Zâten Hristiyanlık zâten saçmalıklar üzerine kurulmuştur ve saçma olmayan şey “din”
olarak kabûl edilmez.
Demokrasi bir
saçmalıktır. Apaçık bir günaha, zulme, ahlâksızlığa ve saçmalığa 49 kişi îtirâz
ederken, 51 kişinin o şeyi kabûl etmesi ve 51 kişi yâni çoğunluk kabûl etti
diye o saçmalığın doğru, iyi ve hak olduğunu zannetmek ve böylece o saçmalığı
kânunlaştırmak saçmalığın zirvesidir. Allah’ın ve vahyin hesâba katılmadığı bir
yerden saçma olmayan bir kânunun çıkması imkânsızdır.
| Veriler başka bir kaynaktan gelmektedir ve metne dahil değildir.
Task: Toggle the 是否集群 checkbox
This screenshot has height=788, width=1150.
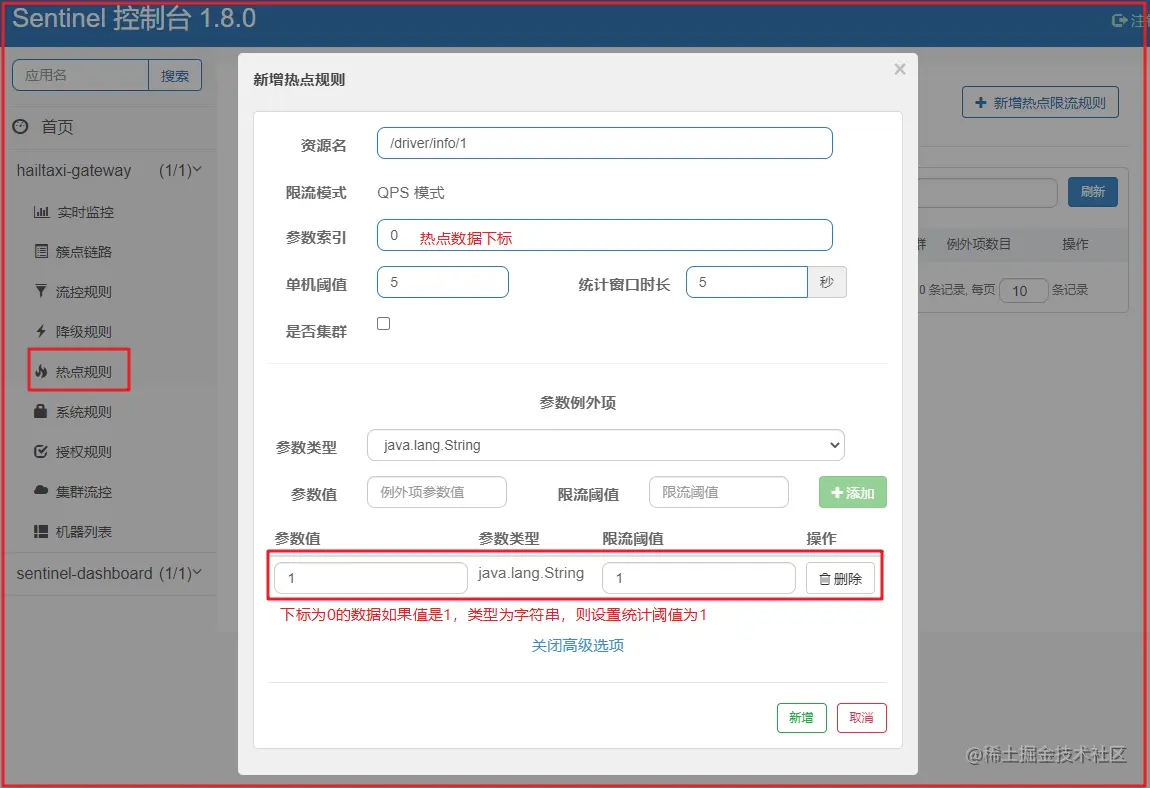Action: (x=384, y=324)
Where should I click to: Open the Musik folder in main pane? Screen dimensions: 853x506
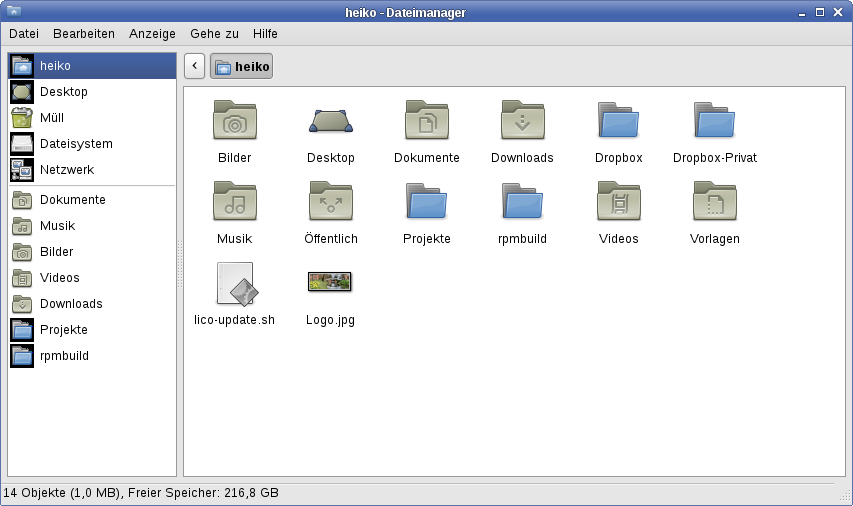click(234, 203)
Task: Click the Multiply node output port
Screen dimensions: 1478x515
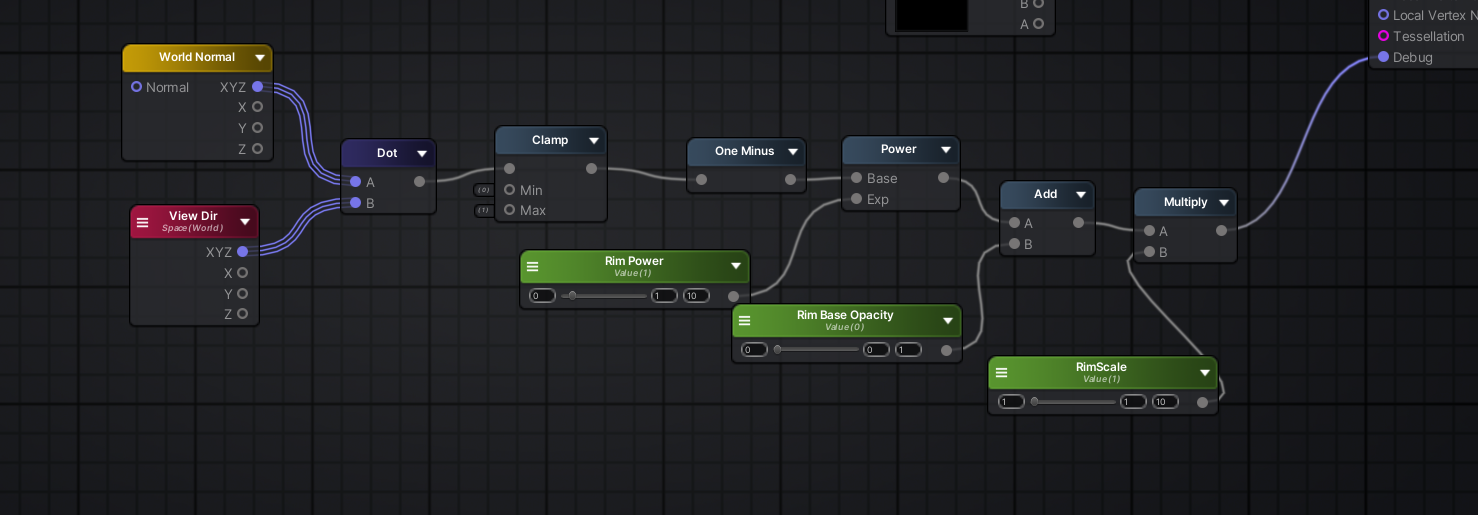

Zâten saçmalıktan
beslenenlerin saçma olmayan bir kânun çıkarması “saçma” olurdu.
Modern-bilimin
teorilerinin çoğu saçmadır. Profesyonel saçmalıkları ve masalları insanlara “hakîkat”
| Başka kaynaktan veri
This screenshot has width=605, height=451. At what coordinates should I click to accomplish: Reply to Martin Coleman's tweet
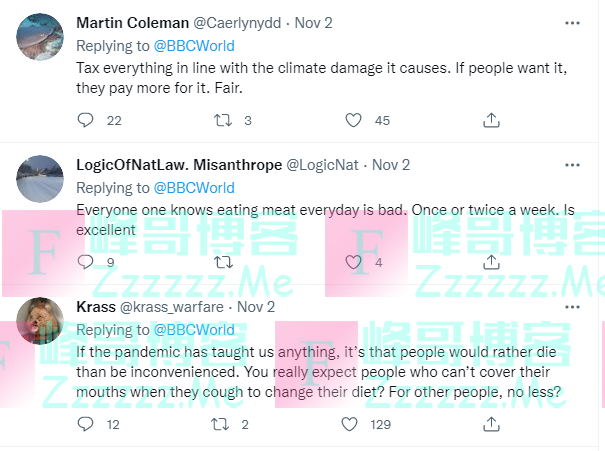86,120
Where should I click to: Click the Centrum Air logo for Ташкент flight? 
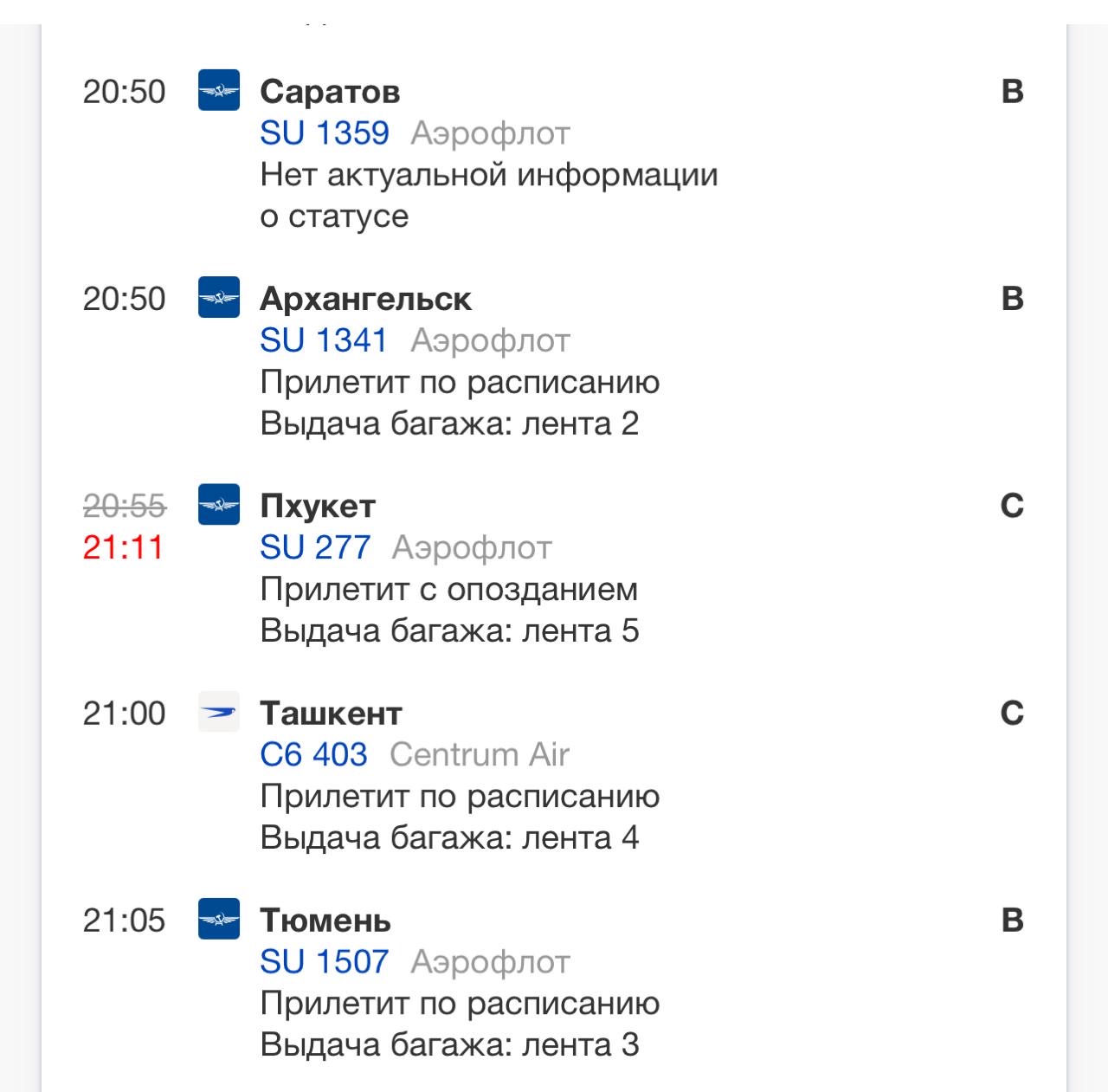pos(219,713)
diye yutturuyorlar. Bir saçmalıktan bıktıklarında ise yeni bir saçmalık ortaya
atıyorlar. Böylece “saçmalık döngüsü” dönüp duruyor. Evrim Teorisi, Big-Bang Teorisi,
Kıtaların Ayrılması-Birleşmesi Teorisi (Pangea) gibi bilimsel(!) teoriler
saçmadır. Bir şeyi Allah’sız açıklamaya çalışmak saçmalıktır. Bunların hepsi
de, “zamanla olabilir” düşüncesiyle ortaya atılmıştır. “Yeterli zaman varsa
her-şey olabilir” düşüncesiyle en olmadı saçmalıklar bile meşhûr teorilere
dönüşmüştür. Modern olanı “iyi” zanneden halk da, bir fikri olmamasına rağmen
bu saçmalıkları el üstünde tutar. Aslında modern-bilimsel teorilere göre
biçimlendirilmiş evrenin insana için saçma olduğunu söylerler. Çünkü evrende
bir anlamın olmadığına inanmaktadırlar. Anlam olmadığından mecbûren saçma
olacaktır. Evren anlamsızdır, çünkü Allah’sızdır ve Allah’sız yorumlanmaktadır.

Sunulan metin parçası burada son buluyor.